2. Material and Methods

2.1 Study area
The study are of this research is located in Jambi Province, between Jambi and Gunug Kerinci, new settlement and timber concession (System Gama Concession) areas in the east. The area is roughly 50 x 30 km in size, its latitude is between 1-2 degrees south and its longitude is between 101-103 degrees east. The forest (HP), Conversion Forest (HPK), and other Land Use (APL), then land cover of the study area are Unproductive dryland (lktp), Agriculture (Ptn), and Lowland forest (Hr).

2.2 Material Used

2.2.1 Remotely Sensed Data
The following remotely sensed data were used in this research: ERS-1 Synthetic Aperture Radar (SAR), Multi-temporal (4 image), data acquired on March 21, 1993, October 17, 1993, June 6, 1994, and July 7, 1994, in C-band (5.5 cm wavelength), 23 degree incidence and VV polarization; JERS-1 Synthetic Aperture Radar (SAR) of August 16, 1994, in L-band (23.5 cm wavelength), 35 degree incidence and HH polarization; Radarsat Synthetic Aperture Radar (SAR) image of August 17, 1996 is a C-band (5.6 cm wavelength), normal angel of 40 degree and HH polarization.

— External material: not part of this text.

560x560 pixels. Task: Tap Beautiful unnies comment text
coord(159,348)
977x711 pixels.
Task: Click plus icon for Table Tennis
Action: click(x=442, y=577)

2.2.2 Other Ancillary Data
the following maps were used in this research: topographic map of study area at scale 1:50.000 and 1:250.000; Consensus of Forest Land Use map (TGHK map) of study area at scale 1:250.000; forest vegetation and land cover map of study area at scale 1:250.000; soil and agro-climatic zone map of study area at scale 1:200.000 or 1:250.000; transmigration and agriculture development area map at scale 1:200.000 or 1:250.000; and road network and drainage (river) map of study area at scale 1:50.000 or 1:250.000.

2.3 Methodology
The outline of the general methodology of the research is shown in Figure 1.

Figure 1 The general research methodology
2.3.1 Image Verification and Image Restoration
The removal of speckle noise can be attained by overlaying of several looks of the same area and averaging out the speckle values, or by the use of non linear filter such as the Lee filter , or Majority filter. Geometric correction is done using ground control points (GCP) from the digital topographic map or topographic map, or digital road network and river map as the master map and the radar imagery as the slave map. The minimum number of GCP are 4, more is better, and the sigma value should be less than 0.3.

2.3.2 Image Processing
The real processing of the image in this research are image enhancement, image classification and the accuracy assessment of the classify image. The image enhancement methods used were contrast manipulation (with contrast stretching; liner stretching and histogram equalization) and multi image manipulation (with principal component analysis). Before run classification, the signature area is indicated based on the various types of target and their appearance in the radar image, also some information about the research area (information from the orthophoto or another sources were used too). Then supervised classification was used. The accuracy assessment is expressed by performing the classification error matrix (confusion Matrix or contingency Table) and evaluating them.

2.3.3 Visual Interpretation and Samples Verification
The simple approach for classification of radar is to examine then visually, using a hard copy image. he visual interpretation was carried out based on tone/colour, texture, pattern, and association. The end result of the visual interpretation lead to the interpretation key. Then, the visual interpretation maps of radar images will be digitized, polygonized, and rasterized in 12,5 pixel size (or less) to get more information about the field situation and to establish the correlation between the classification and the real situation in the field, in the order to improve the accuracy of the interpretation and classification.

2.3.4 Geographic Information system (GIS) analysis
The information from remotely sensed data were to be integrated using GIS. Also it will integrate TGHK map, slope map. Soil type and agro-climatic map. GIS as a tool to overlay and analysis and other important about the study area.

Results
Because the authors just came back from the field work and still running the analysis, given the due data of submitting this manuscript, it was difficult to present results in this paper. However, hopefully during the conference, the authors will present s the results and a handouts to the conference attenders.